The Rev. Chun Ki-won of the Seoul-based Durihana Mission said by phone from Washington that he was told that the two women were detained with a guide hired in China to assist them. Chun, a South Korean activist who helps North Korean refugees seek asylum, refused to reveal his sources.

In Washington, an official said the State Department was aware of reports that two American citizens were taken into custody near the Tumen River in northeast North Korea.

"We are working with the Chinese government officials in the area to ascertain the whereabouts of the Americans in question," press officer Fred Lash said. "We also have been in touch with North Korean authorities to express our concern about the situation."

He said U.S. officials were in contact with the Swedish Embassy in Pyongyang, North Korea's capital. It represents Washington because the U.S. does not have direct relations with North Korea.

In Beijing, where North Korean Premier Kim Yong Il was meeting with senior Chinese government officials, Foreign Ministry spokesman Qin Gang said officials were "investigating the issue involving relevant U.S. nationals on the border between China" and North Korea.

South Korean media first reported the detentions early Thursday, with YTN television saying two Americans were arrested near the Tumen River. The Yonhap news agency, citing unidentified diplomatic sources, said North Korean soldiers took them into custody after they ignored orders to stop filming.

Chun, providing the reporters' identities, said he met the two in Seoul recently to help them plan their trip to the border to report on North Korean refugees and last spoke to them by phone Tuesday morning. The women told him they were in the Chinese border city of Yanji and were heading toward the Yalu River near the Chinese border city of Dandong, he said.

The Tumen and Yalu rivers are frequent crossing points for both trade and the growing number of North Koreans seeking to flee their country. Chun's group for years has helped North Korean defectors hiding in China and Southeast Asian countries seek asylum in the U.S. and South Korea.
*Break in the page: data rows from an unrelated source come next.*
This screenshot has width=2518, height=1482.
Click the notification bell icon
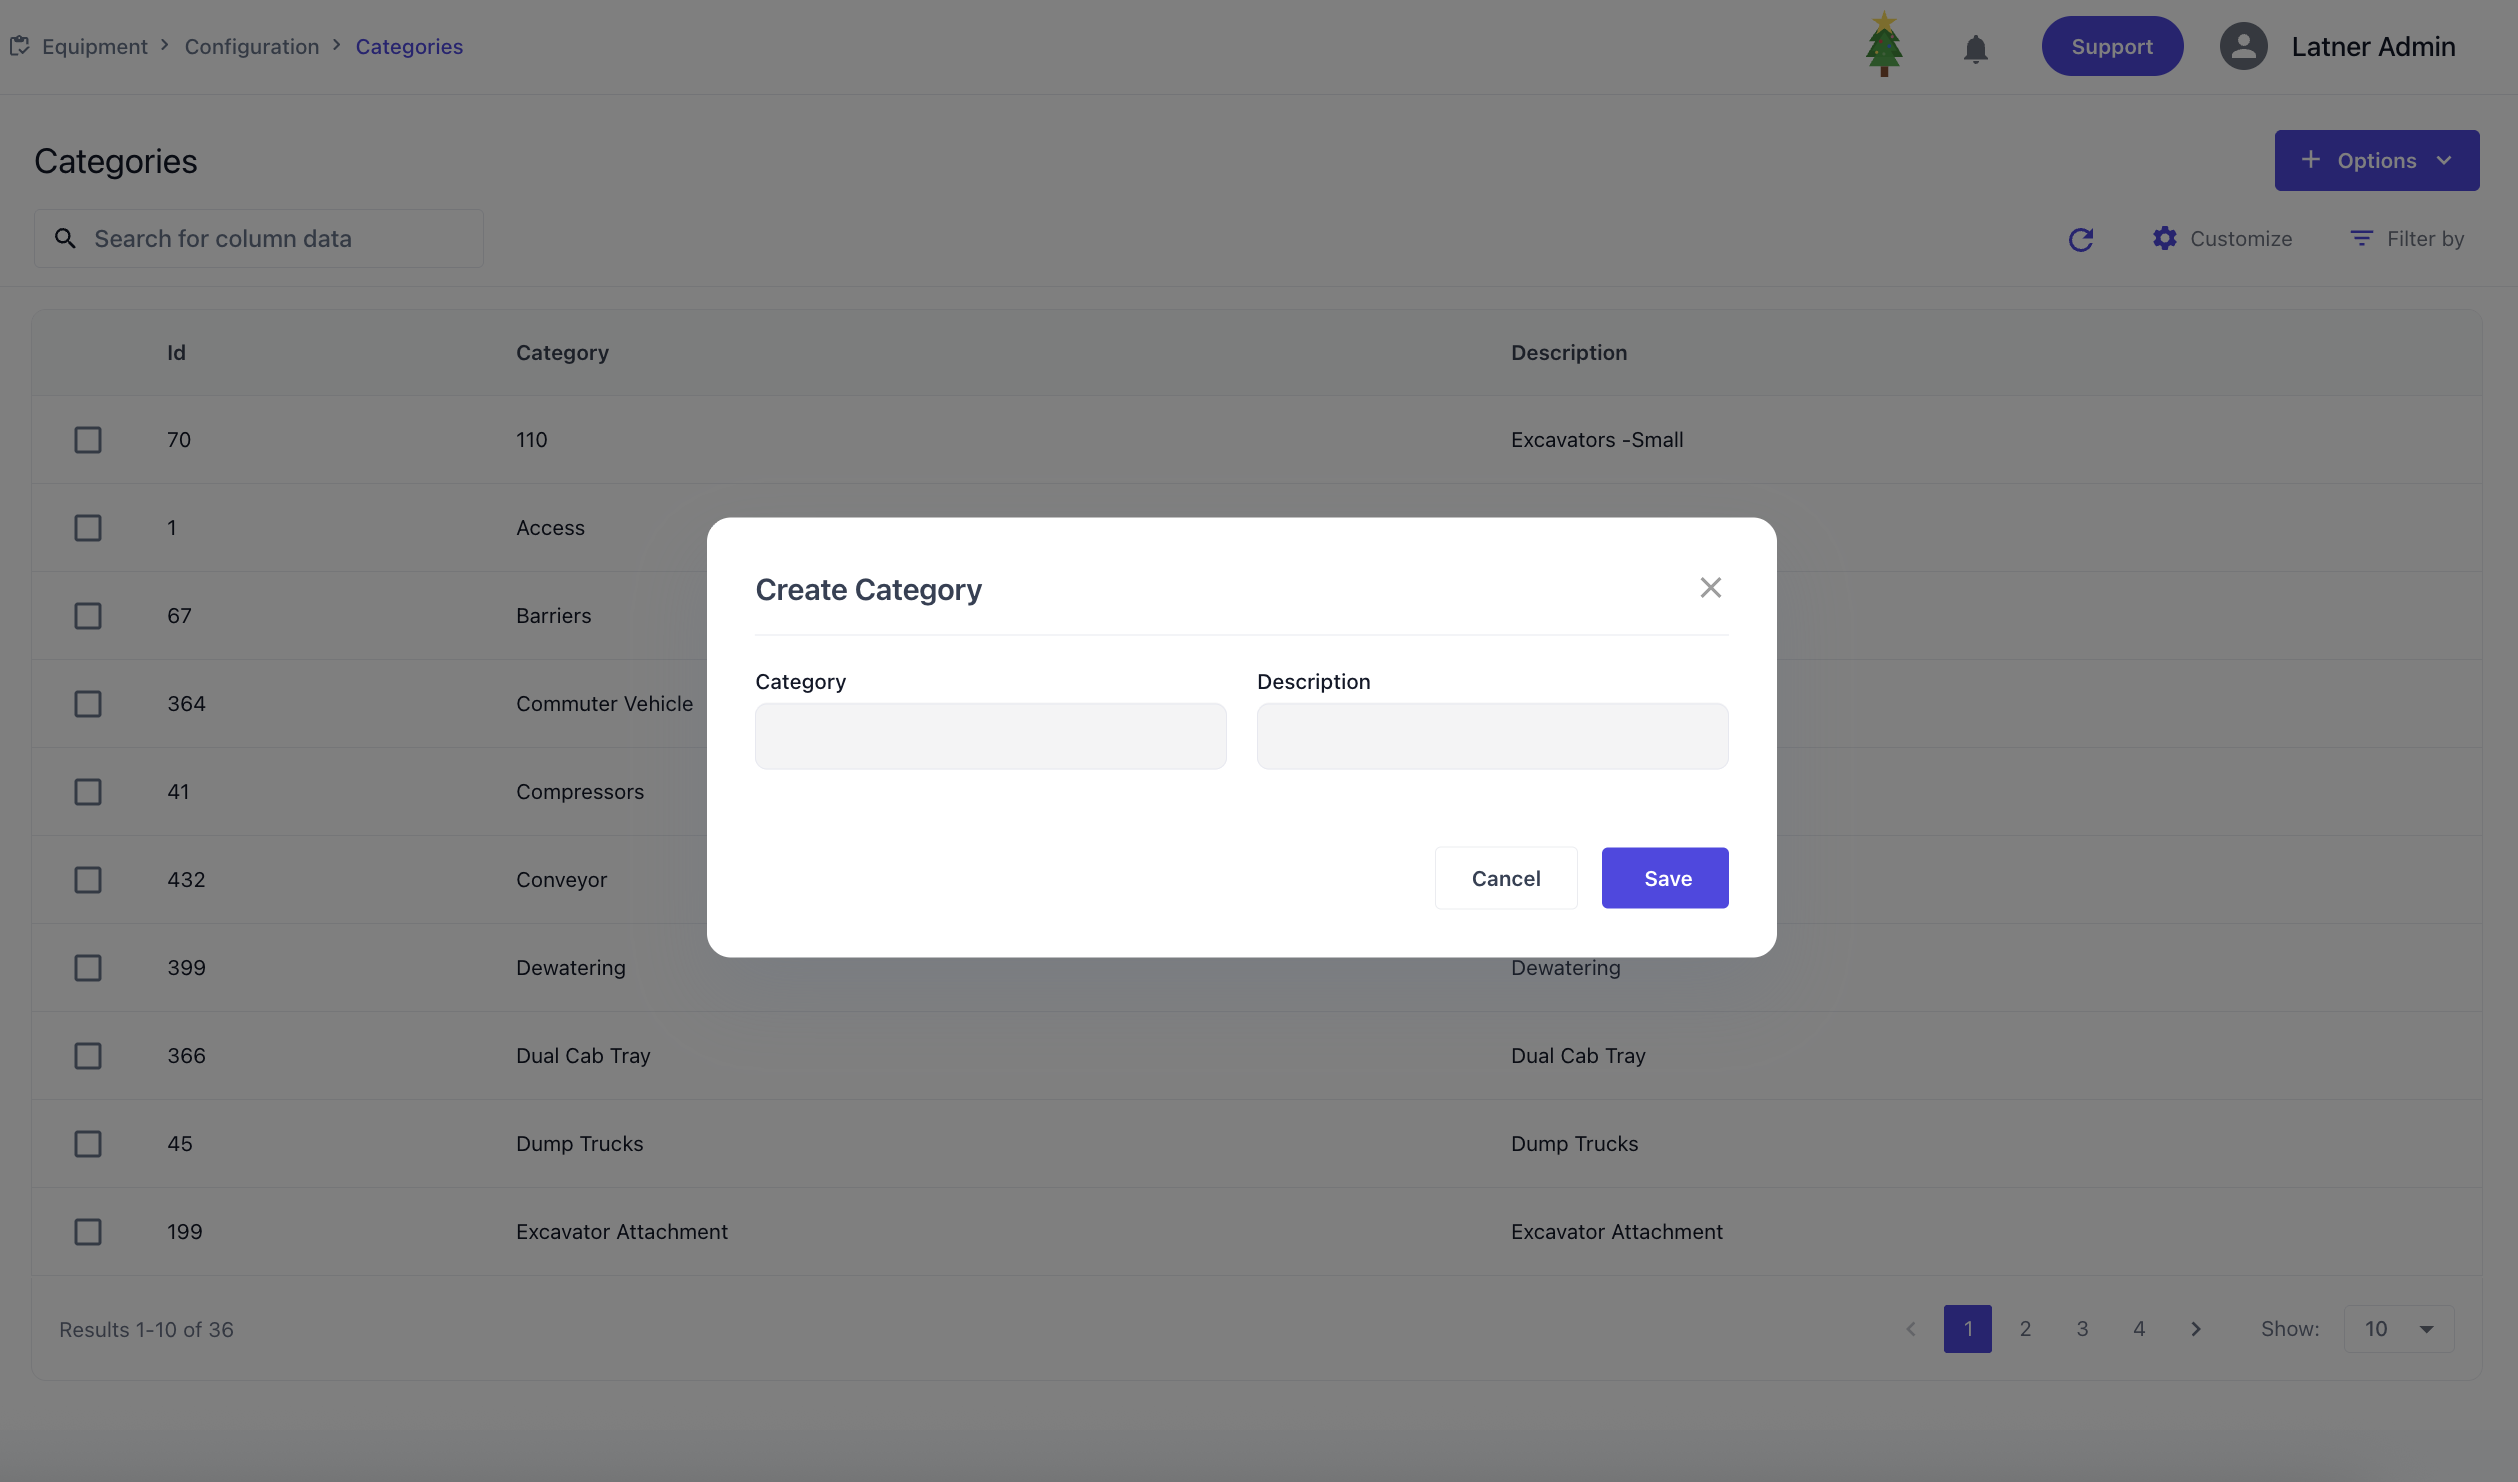coord(1975,48)
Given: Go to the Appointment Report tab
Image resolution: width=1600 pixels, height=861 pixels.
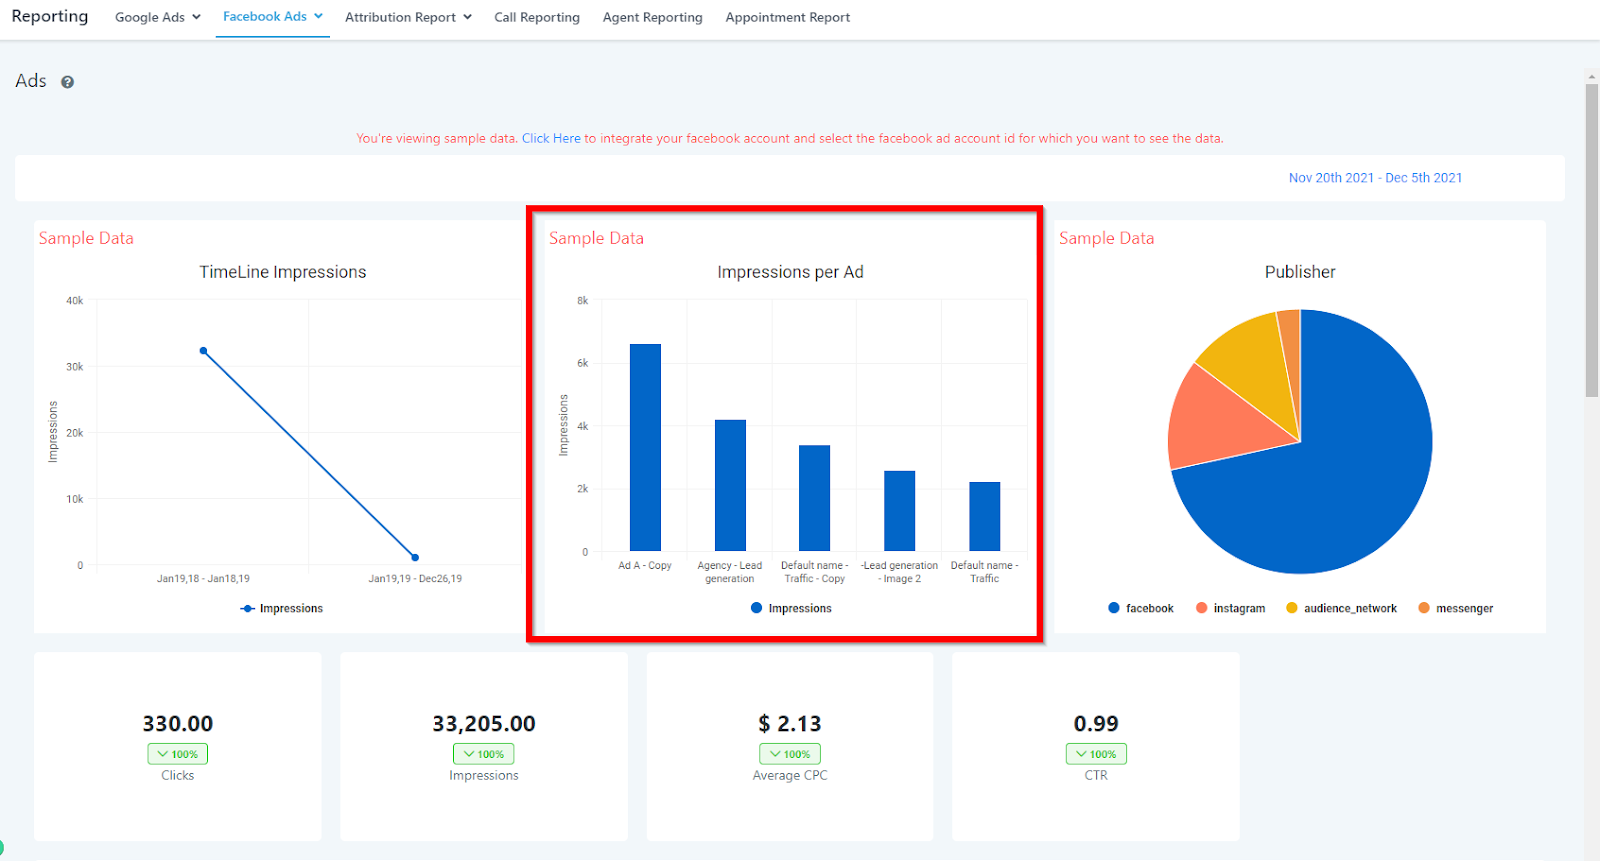Looking at the screenshot, I should [x=788, y=17].
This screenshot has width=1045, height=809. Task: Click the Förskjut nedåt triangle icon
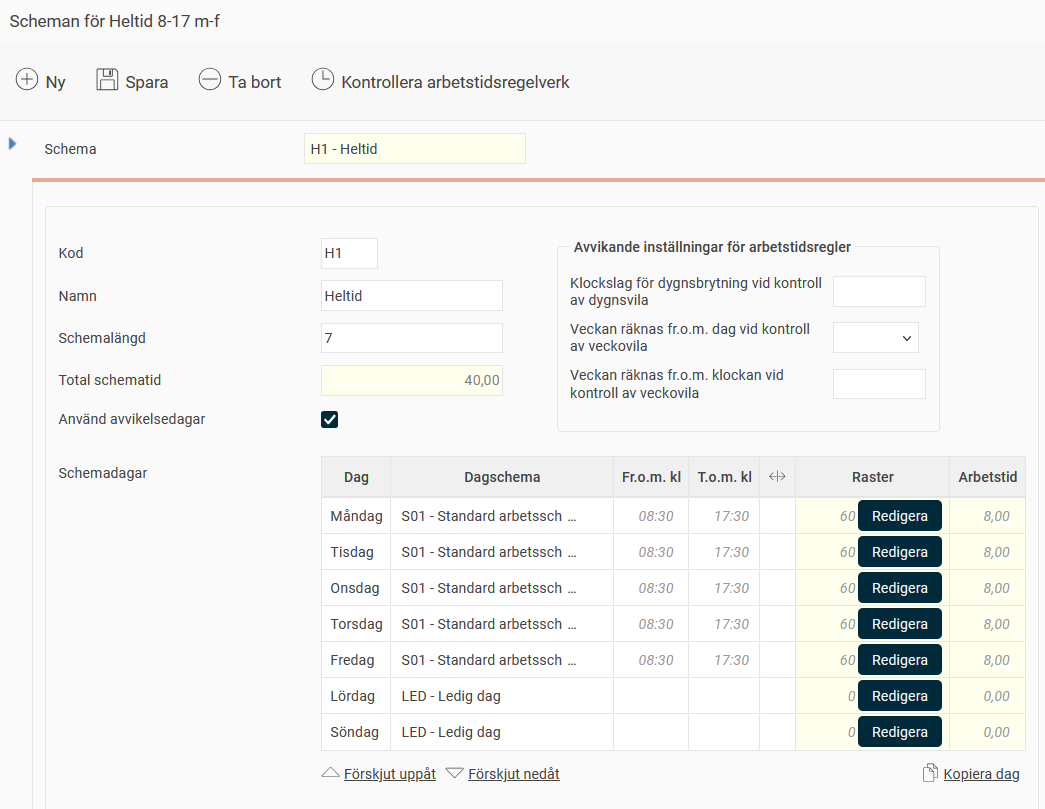pyautogui.click(x=455, y=773)
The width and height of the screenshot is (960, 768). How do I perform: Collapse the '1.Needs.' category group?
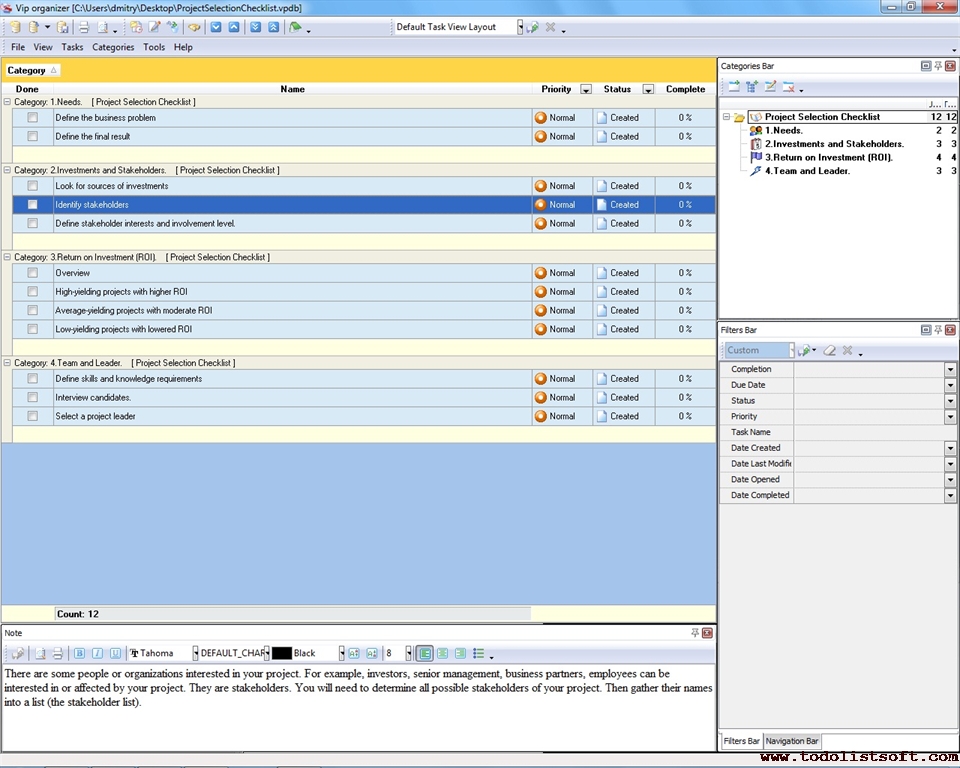tap(8, 102)
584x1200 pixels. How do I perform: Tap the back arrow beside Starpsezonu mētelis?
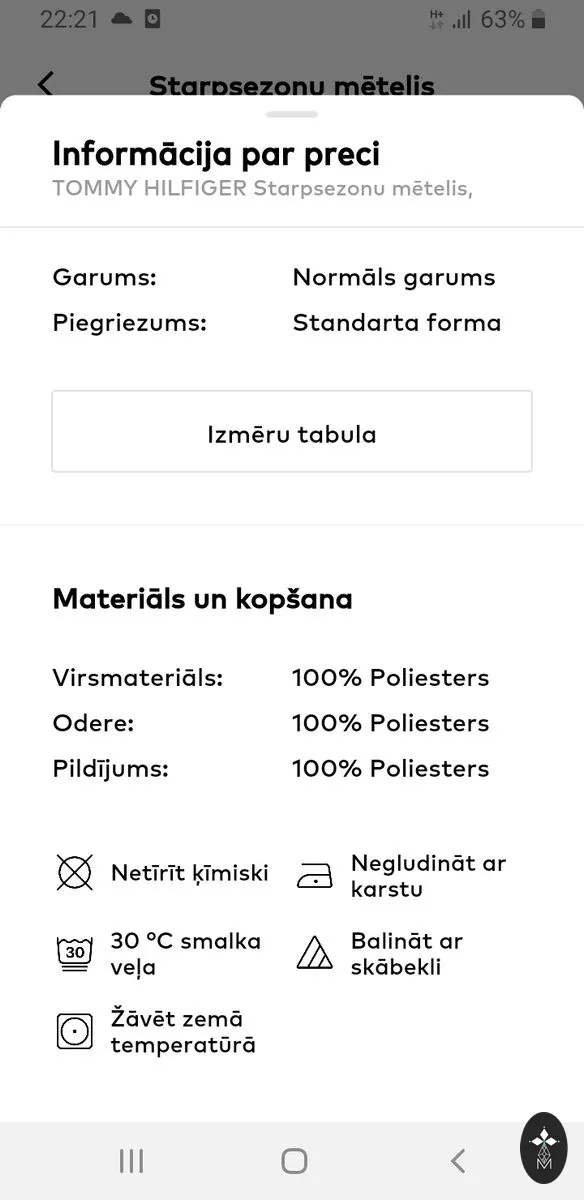[x=45, y=84]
Chun said he arranged for the reporters to meet with North Korean defectors in South Korea and China but warned them to stay away from border areas.

"I told them very clearly not to go to the border because it's dangerous," he said.

Current TV, co-founded by Al Gore, devotes much of its programming to viewer-created short programs called "pods." It won an Emmy last year for best interactive television service.

The Chinese-North Korean border is porous. Famine in North Korea and an economic boom in China have proved an attractive combination for the tens of thousands of North Koreans crossing into China in search of food, medicine, jobs or escape.

The Chinese government complains about the incidents, but most incursions are dealt with quietly, if at all. Chinese living on the border say North Korean spies have long acted with impunity when policing or trying to retrieve their own people.

Foreign journalists standing on the Chinese side of the border are often jeered at by North Korean border guards, some brandishing rifles just steps away.

South Korean missionaries assisting North Korean refugees are also at risk. In 2000, the Rev. Kim Dong-shik was kidnapped from a Chinese border city and taken to North Korea.

In 1996, New Mexico Gov. Bill Richardson, then a congressman, went to North Korea and helped secure the release of an American detained for three months on spying charges. In 1994, he also helped arrange the freedom of a U.S. soldier whose helicopter had strayed into North Korea.